The fastest way to improve your understanding of your dataset is to visualize it. Visualization means creating charts and plots from the raw data. Plots of the distribution or spread of attributes can help you spot outliers, strange or invalid data and give you an idea of possible data transformations you could apply.
Univariate plots are plots of individual attributes without interactions. The goal is to learn something about the distribution, central tendency and spread of each attribute.

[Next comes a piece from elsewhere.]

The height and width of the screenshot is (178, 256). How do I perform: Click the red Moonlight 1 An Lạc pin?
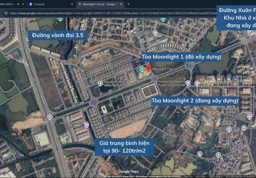[x=148, y=68]
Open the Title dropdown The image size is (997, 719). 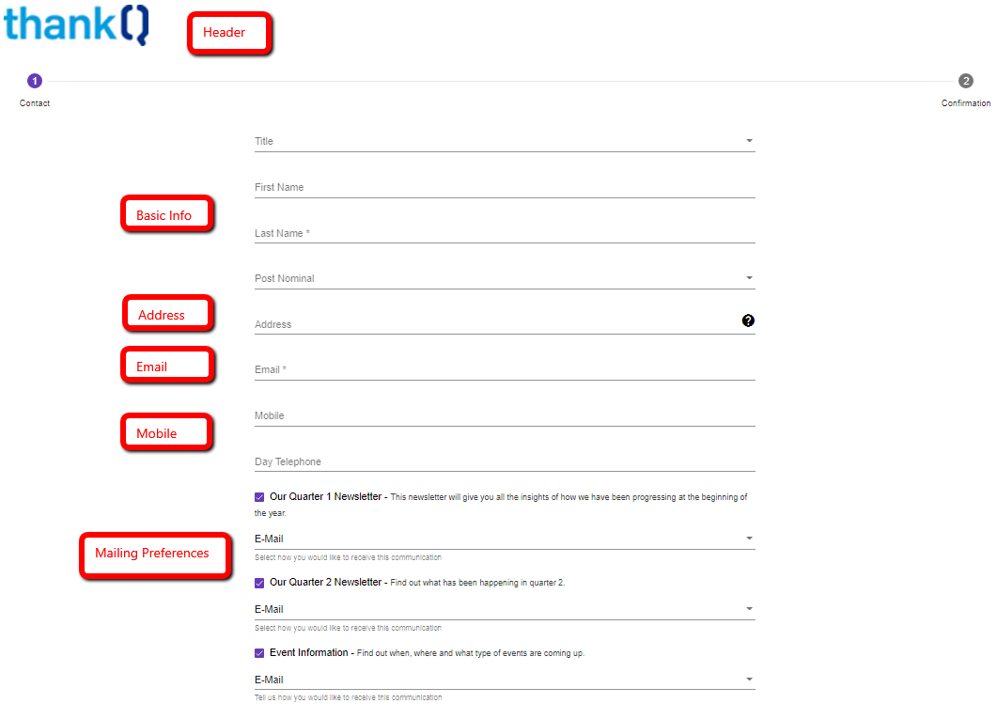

Histograms provide a bar chart of a numeric attribute split into bins with the height showing the number of instances that fall into each bin. They are useful to get an indication of the distribution of an attribute.
# load the data
data(iris)
# create histograms for each attribute
par(mfrow=c(1,4))
for(i in 1:4) {
hist(iris[,i], main=names(iris)[i])
}
Density Plots smooth out the histograms to lines. These are useful for a more abstract depiction of the distribution of each variable.
#load packages
library(lattice )
# load dataset
data(iris)
# create a layout of simpler density plots by attribute
par(mfrow=c(1,4))
for(i in 1:4) {
plot(density(iris[,i]), main=names(iris)[i])
}
The box captures the middle 50% of the data, the line shows the median and the whiskers of the plots show the reasonable extent of data. Any dots outside the whiskers are good candidates for outliers.
# load dataset
data(iris)
# Create separate boxplots for each attribute
par(mfrow=c(1,4))
for(i in 1:4) {
boxplot(iris[,i], main=names(iris)[i])
}
In datasets that have categorical rather than numeric attributes, we can create bar plots that give an idea of the proportion of instances that belong to each category.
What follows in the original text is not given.